1. Exploring Temperature

Try generating text with different temperature values (0.2, 0.8, 1.5):

prompt = "Write a short story about a magical garden that appears only at midnight."

temperatures = [0.2, 0.8, 1.5]

for temp in temperatures:
    generate_text(prompt, temperature=temp)
    print("\n---\n")

Questions to consider: - How does the creativity of the text change with different temperatures? - Which temperature gives the most focused responses? - Which temperature gives the most creative responses?

2. Exploring Top_p

Now try different top_p values (0.3, 0.7, 1.0):

prompt = "Write a short story about a magical garden that appears only at midnight."

top_ps = [0.3, 0.7, 1.0]

for top_p in top_ps:
    generate_text(prompt, temperature=1.0, top_p=top_p)
    print("\n---\n")

Questions to consider: - How does top_p affect the diversity of responses? - What happens when top_p is very low? - What happens when top_p is very high?

3. Your Turn!

Try your own combinations:

your_prompt = "Write a short story about a time-traveling cat."
your_temperature = 1.0  # Try values between 0.0 and 2.0
your_top_p = 0.7       # Try values between 0.0 and 1.0

generate_text(your_prompt, temperature=your_temperature, top_p=your_top_p)

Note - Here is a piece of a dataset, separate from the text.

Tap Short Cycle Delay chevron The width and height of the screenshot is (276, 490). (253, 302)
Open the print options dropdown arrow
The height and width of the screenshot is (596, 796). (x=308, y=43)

Experiment with: - Different prompts - Different temperature values - Different top_p values - Different combinations of both

Tips

  • Temperature (0.0 to 2.0):
    • Lower values (0.0-0.5): More focused and deterministic
    • Higher values (1.0-2.0): More creative and random
  • Top_p (0.0 to 1.0):
    • Lower values (0.0-0.3): More focused on common responses
    • Higher values (0.7-1.0): More diverse responses

Reflection

  1. What combination of parameters worked best for your use case?
  2. Can you think of situations where you’d want:
    • Low temperature and low top_p?
    • High temperature and high top_p?
    • A combination of high temperature and low top_p?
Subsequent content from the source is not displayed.